─── LESETEXT

Das Gebiet, für das jetzt ein „Rahmenplan“ vorgestellt wurde, umfasst etwa 80 Hektar. 860 Wohnungen sollen dort mittelfristig entstehen, allerdings ist der Wohnungsbau nicht der einzige Kern der Planungen. Stapelfeldt nennt fünf Ziele, die behördenübergreifend und gemeinsam mit den Bürgern vor Ort erarbeitet worden seien:


Die Vernetzung der Quartiere unter­einander und zur Innenstadt hin.
Identitätsbildung mit dem Erhalt des historischen Erbes.
Parks und Grünflächen sollen erweitert, verschönert und miteinander verknüpft werden.
Die Uferbereiche an Elbe und Bille werden aufgewertet und besser zugänglich gemacht.
Nutzungsvielfalt mit Wohnen, Gewerbe, Naherholung und Kulturangeboten.

Zum Altonaer soll sich der Veddeler Balkon gesellen

Dem Oberbaudirektor ist seine Begeisterung für dieses Projekt anzumerken, gerade weil er es für ungewöhnlich und herausfordernd hält. „Die Veddel“, sagt er, „ist 300 Meter von der Elbe entfernt, hat aber noch nie das Wasser gesehen.“ Genau dort am Ufer, zwischen S-Bahn-Trasse und Bundesstraße, sollen Wohnungen entstehen, die denkmalgeschützten alten Zollgebäude sind für die Nahversorgung gedacht.

──────
─── ERFASSTE DATEN

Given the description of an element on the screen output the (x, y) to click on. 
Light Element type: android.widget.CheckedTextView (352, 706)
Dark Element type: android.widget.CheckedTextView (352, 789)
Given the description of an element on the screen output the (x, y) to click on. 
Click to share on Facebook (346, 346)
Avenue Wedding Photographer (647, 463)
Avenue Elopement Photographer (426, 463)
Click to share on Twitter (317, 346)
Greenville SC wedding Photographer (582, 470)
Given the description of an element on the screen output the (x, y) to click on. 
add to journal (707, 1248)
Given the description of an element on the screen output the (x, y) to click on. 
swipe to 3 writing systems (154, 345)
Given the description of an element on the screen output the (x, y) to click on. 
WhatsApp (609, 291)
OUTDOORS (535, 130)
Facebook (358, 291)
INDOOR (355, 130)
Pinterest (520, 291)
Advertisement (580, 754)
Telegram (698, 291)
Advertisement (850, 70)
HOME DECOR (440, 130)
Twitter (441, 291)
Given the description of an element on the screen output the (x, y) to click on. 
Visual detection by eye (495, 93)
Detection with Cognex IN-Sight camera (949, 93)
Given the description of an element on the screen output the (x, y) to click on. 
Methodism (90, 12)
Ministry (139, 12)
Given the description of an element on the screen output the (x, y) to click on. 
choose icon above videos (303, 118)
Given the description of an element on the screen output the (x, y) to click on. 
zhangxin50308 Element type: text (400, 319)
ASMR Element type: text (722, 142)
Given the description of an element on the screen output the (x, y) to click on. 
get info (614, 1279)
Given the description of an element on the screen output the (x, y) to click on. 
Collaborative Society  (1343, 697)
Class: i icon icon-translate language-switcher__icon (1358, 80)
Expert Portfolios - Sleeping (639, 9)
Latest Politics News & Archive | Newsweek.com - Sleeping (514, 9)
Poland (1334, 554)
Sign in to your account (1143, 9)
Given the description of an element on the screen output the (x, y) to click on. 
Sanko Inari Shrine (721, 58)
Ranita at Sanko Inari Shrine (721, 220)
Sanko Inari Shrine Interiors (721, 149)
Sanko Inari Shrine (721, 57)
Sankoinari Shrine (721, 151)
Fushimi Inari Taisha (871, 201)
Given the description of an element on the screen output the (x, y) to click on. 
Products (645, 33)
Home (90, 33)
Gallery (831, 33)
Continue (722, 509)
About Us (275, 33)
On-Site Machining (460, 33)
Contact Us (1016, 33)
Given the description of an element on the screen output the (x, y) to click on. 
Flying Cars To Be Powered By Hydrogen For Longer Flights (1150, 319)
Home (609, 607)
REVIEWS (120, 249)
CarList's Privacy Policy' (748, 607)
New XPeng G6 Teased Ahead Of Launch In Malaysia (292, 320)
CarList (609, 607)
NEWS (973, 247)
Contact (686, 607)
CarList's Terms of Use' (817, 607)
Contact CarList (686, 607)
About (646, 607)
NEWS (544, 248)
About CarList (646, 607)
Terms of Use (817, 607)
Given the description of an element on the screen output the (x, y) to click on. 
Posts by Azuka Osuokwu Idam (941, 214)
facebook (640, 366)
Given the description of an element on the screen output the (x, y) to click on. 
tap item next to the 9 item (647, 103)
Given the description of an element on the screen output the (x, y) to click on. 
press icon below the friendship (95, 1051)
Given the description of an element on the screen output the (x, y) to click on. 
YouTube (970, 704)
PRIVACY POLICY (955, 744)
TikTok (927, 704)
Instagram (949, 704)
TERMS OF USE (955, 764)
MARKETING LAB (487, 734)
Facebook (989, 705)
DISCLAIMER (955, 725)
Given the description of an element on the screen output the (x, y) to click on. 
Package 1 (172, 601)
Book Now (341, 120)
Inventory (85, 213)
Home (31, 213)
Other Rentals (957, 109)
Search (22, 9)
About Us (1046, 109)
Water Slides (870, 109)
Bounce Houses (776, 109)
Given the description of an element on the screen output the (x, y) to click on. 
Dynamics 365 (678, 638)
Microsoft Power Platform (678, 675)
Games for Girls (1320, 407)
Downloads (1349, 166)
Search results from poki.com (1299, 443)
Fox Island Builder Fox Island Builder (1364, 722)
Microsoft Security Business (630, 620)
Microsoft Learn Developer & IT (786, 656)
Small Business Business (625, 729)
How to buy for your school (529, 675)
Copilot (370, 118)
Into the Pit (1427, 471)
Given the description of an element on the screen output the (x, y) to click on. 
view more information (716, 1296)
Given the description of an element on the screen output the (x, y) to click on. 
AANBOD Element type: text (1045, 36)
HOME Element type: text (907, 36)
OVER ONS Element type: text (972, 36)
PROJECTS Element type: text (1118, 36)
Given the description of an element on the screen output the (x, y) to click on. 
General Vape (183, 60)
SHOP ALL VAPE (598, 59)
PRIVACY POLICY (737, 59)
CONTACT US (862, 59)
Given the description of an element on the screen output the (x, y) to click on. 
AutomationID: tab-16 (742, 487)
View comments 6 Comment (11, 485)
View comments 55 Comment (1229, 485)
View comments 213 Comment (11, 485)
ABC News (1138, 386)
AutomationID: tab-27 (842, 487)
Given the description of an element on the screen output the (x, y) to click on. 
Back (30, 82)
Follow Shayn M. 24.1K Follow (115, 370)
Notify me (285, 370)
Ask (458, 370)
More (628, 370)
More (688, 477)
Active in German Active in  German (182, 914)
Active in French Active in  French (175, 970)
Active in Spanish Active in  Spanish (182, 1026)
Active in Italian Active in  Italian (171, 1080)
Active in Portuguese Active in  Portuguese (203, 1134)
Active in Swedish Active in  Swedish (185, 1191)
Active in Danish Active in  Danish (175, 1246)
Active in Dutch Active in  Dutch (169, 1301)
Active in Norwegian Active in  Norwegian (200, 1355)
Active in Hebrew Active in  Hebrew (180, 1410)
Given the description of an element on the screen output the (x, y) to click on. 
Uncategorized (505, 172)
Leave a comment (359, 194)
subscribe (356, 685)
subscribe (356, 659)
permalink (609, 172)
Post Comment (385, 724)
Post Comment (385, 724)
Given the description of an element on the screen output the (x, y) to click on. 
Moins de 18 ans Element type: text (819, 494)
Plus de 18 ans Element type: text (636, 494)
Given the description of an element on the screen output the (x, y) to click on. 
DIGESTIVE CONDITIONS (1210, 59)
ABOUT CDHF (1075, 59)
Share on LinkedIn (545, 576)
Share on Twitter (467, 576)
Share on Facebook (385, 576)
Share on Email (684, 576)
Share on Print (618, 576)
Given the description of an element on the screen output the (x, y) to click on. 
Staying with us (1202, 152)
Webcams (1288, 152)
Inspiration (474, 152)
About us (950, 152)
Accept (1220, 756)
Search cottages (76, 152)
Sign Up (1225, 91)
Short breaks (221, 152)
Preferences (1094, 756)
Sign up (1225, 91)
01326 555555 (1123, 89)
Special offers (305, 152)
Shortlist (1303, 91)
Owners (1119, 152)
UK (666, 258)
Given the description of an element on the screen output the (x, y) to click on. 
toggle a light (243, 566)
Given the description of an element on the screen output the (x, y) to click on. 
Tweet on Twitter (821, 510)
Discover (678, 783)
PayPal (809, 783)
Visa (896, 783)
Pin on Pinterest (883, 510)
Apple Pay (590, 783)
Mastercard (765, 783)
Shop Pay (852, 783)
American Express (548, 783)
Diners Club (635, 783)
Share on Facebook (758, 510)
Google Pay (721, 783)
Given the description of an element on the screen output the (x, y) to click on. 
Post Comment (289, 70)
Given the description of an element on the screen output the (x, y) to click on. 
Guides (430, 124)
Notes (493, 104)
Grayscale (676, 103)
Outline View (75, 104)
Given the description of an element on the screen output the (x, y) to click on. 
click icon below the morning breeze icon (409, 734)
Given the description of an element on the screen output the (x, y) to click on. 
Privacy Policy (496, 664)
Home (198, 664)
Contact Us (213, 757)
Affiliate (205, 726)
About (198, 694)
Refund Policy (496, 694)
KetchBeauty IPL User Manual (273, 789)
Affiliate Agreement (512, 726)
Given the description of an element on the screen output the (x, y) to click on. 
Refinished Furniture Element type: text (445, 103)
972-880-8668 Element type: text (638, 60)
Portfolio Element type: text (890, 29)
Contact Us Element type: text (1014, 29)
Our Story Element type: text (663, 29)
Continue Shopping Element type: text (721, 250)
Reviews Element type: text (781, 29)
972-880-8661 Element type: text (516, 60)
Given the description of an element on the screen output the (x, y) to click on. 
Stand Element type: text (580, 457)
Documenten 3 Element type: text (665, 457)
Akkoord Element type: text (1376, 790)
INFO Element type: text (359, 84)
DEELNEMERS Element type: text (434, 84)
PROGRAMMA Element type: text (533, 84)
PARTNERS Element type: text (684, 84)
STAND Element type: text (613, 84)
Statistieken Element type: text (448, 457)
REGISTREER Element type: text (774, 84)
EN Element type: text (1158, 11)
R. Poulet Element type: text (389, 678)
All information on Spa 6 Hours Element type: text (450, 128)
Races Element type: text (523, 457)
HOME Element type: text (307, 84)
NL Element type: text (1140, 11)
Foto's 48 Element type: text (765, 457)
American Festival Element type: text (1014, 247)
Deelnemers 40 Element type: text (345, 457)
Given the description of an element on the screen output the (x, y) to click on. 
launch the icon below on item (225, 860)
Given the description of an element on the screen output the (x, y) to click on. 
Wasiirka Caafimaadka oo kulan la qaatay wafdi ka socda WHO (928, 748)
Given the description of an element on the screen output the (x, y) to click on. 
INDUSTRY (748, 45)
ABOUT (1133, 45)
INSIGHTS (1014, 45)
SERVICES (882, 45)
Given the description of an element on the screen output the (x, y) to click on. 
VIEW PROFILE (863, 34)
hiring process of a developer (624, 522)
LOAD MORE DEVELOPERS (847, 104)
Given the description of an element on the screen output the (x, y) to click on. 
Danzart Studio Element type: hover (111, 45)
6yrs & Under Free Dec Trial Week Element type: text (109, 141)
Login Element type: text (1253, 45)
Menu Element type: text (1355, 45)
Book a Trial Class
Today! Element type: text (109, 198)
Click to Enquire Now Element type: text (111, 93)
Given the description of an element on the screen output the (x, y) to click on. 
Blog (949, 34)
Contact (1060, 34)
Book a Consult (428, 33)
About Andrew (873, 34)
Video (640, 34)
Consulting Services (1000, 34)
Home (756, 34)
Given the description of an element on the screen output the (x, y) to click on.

──────

Übersetzen Sie den folgenden Satz aus dem Lesetext ins Englische: „Die Uferbereiche an Elbe und Bille werden aufgewertet und besser zugänglich gemacht.“

ANTWORTFELD: The riverbank areas along the Elbe and the Bille will be upgraded and made more accessible.